Sinopsis

El paisaje no es una realidad inerte que podamos preservar, es la imagen de nuestra relación con el territorio. En consecuencia, hacemos paisaje modificando nuestros hábitos socioeconómicos y nuestras expectativas culturales. Al mismo tiempo, nos reconocemos a nosotros mismos en ese escenario socioeconómico. En la actualidad, la estructura económica y la superestructura cultural se solapan: por una parte, el motor de la economía es el ocio y el consumo ‘suntuario’ de experiencias e imagen prêt-à-porter; por otra, el reconocimiento cultural está ligado a la capacidad adquisitiva. El espíritu se mercantiliza y la producción se estetiza. Nunca como en el marco de la sociedad de consumo, la cultura, entendida como la capacidad para determinar los propios gustos y necesidades, había jugado un papel político tan evidente.

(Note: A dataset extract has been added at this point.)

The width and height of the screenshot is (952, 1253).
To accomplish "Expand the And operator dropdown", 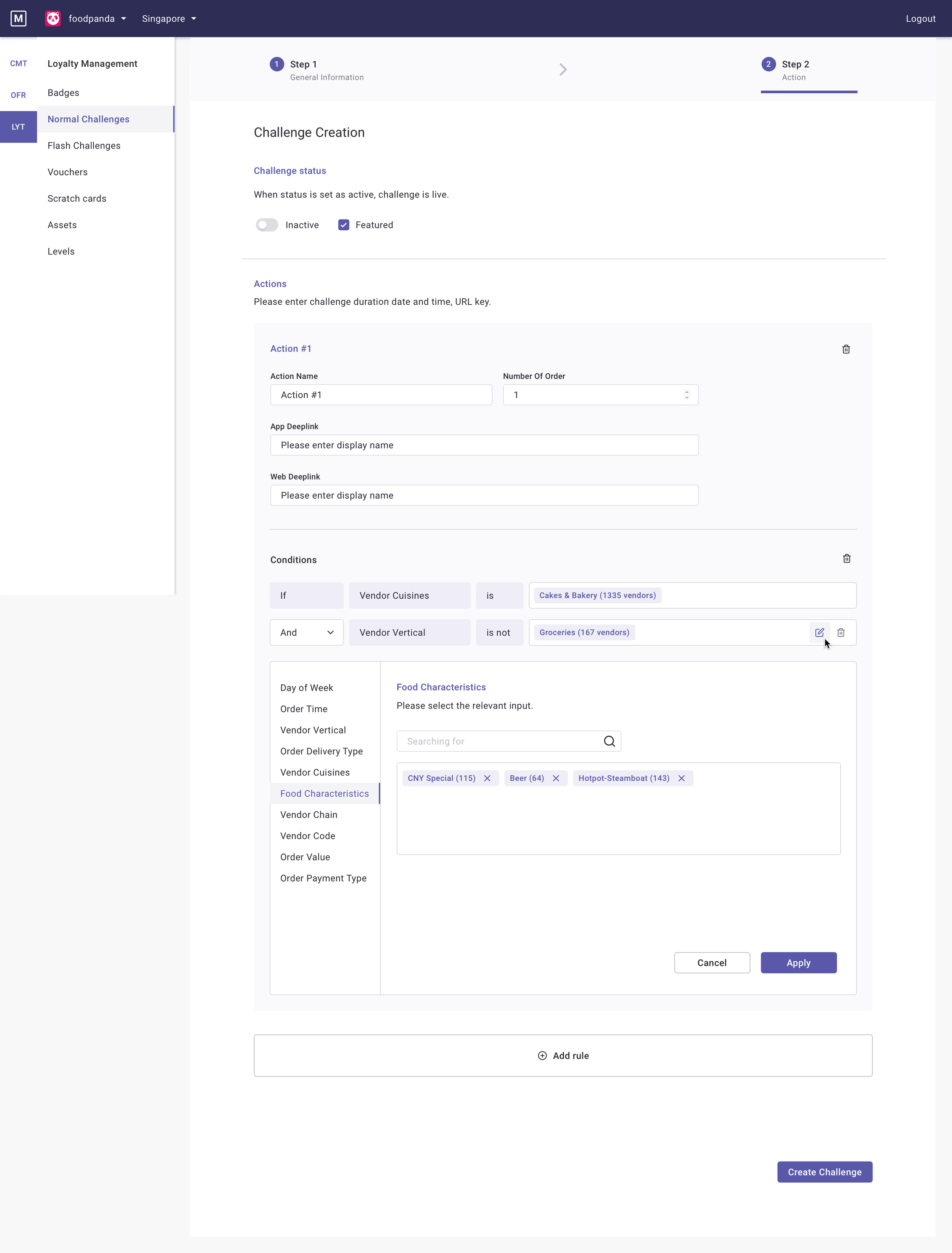I will click(x=306, y=633).
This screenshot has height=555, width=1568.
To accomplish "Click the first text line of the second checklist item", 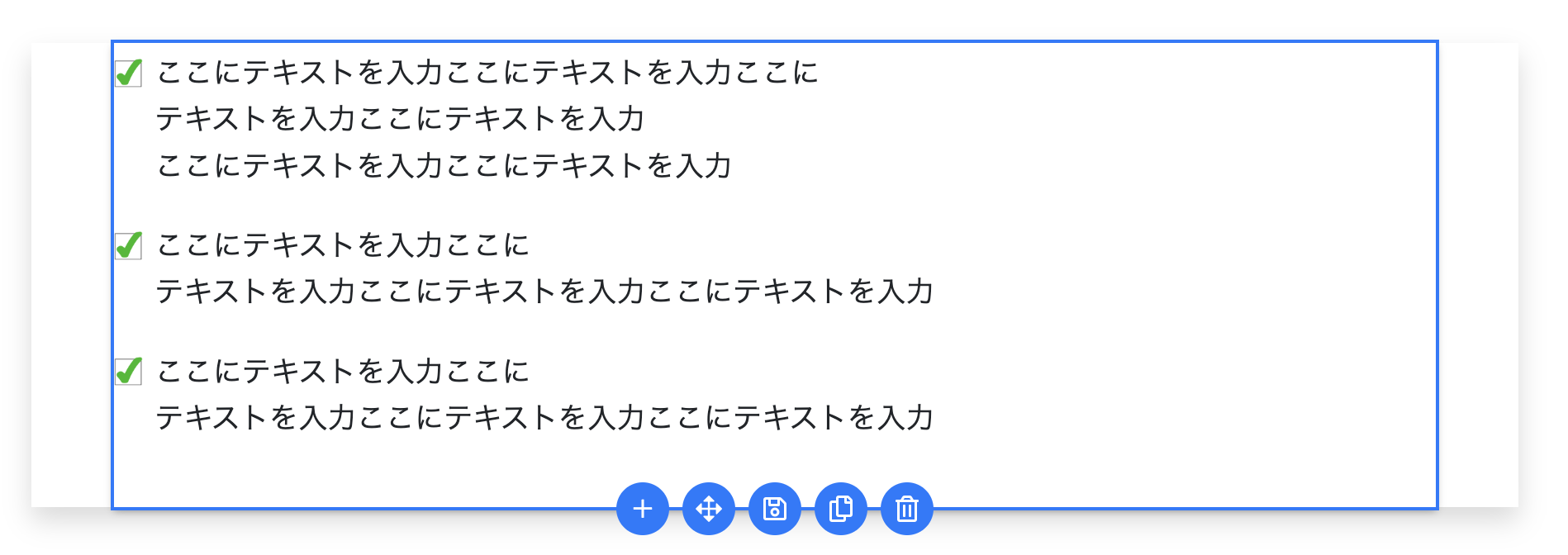I will 342,245.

Vivimos una situación de crisis (sistémica) que ha puesto en evidencia los límites de los recursos energéticos y financieros para seguir manteniendo la dinámica de producción y consumo. Y, sin embargo, en el marco de una economía que no se entiende a sí misma más que como ‘ciencia del crecimiento’, no concebimos más solución que la huida hacia delante. El progreso, como cualquier dogma decadente, tienden a enrocarse: los economistas son incapaces de pensar el decrecimiento, los políticos son incapaces de pensar a largo plazo, los ciudadanos no quieren ni pensar en perder capacidad adquisitiva… Los medios se han convertido en fines y la inercia empuja el ‘fin de la Historia’ hacia la historia del fin. En este contexto, la crisis del estado del bienestar ya no tiene que ver con la caída en desgracia de los modelos socialdemócratas: hace referencia a la incapacidad del estado para controlar los estragos de los adoradores de la buena vida y a la carencia de un imaginario de la vida buena que nos sirva de indicador para valorar la orientación del progreso. Quizá el arte no pueda volver a proponer modelos (pre)definidos pero, sin duda, puede incidir en la economía de los aprecios y las apreciaciones.

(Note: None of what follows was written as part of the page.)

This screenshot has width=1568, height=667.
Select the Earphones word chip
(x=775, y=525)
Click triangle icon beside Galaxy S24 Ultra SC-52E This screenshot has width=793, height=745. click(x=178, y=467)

¿Puede el arte coadyuvar a crear un ecosistema cultural en el que determinados hábitos insostenibles tiendan a extinguirse mientras que otros se reproduzcan con facilidad por considerarse propios de una vida realmente buena?, ¿puede el arte imaginar modelos de bienestar que generen necesidades de cumplimiento incompatible con un sistema que parece incompatible con el planeta?

10.2.09

el paisaje de la contradicción (3).

II Bienal de Canarias. Arquitectura, arte y paisaje.
‘Paisaje’ es el modo cultural de mirar el país. Proyecta sobre él la imagen de un valor intrínseco que transciende otros intereses especulativos. De esta forma, le da sentido y unidad a (la imagen de) el territorio. El ser humano, consciente de que su manera de mirar el mundo se traduce siempre en dominación y explotación, y temeroso de ese poder y predisposición, crea un concepto ‘conservador’ (hoy diríamos conservacionista) para sustituir el viejo carisma de la naturaleza en el mundo secular moderno (tendente a agrimensurar el territorio y traducirlo a metros cuadrados). El paisaje es pues una herramienta conceptual humana para contrarrestar el poder destructor de las herramientas conceptuales humanas. Por eso emigró pronto del ámbito estético al ‘funcional’ (a la geografía, economía, ordenación del territorio, política…) con su contenido ‘disfuncional’.
Por eso el paisaje es un problema esencial en Canarias, una comunidad donde resulta urgente construir y proyectar un imaginario que oponga resistencia conceptual al uso venal y especulativo del territorio. Curiosamente, el paisaje es uno de los elementos promocionales de la marca ‘Canarias’ y, en consecuencia, uno de los máximos responsables de la sobreexplotación del territorio. El paisaje, visto como valor en sí, disocia su forma de la estructura socioeconómica que lo modeló, convirtiendo el país en un parque temático. Un parque temático que, curiosamente, no es un simulacro, pues, a diferencia del paisaje ‘vernáculo’ profiláctico, sí responde a una estructura socioeconómica real.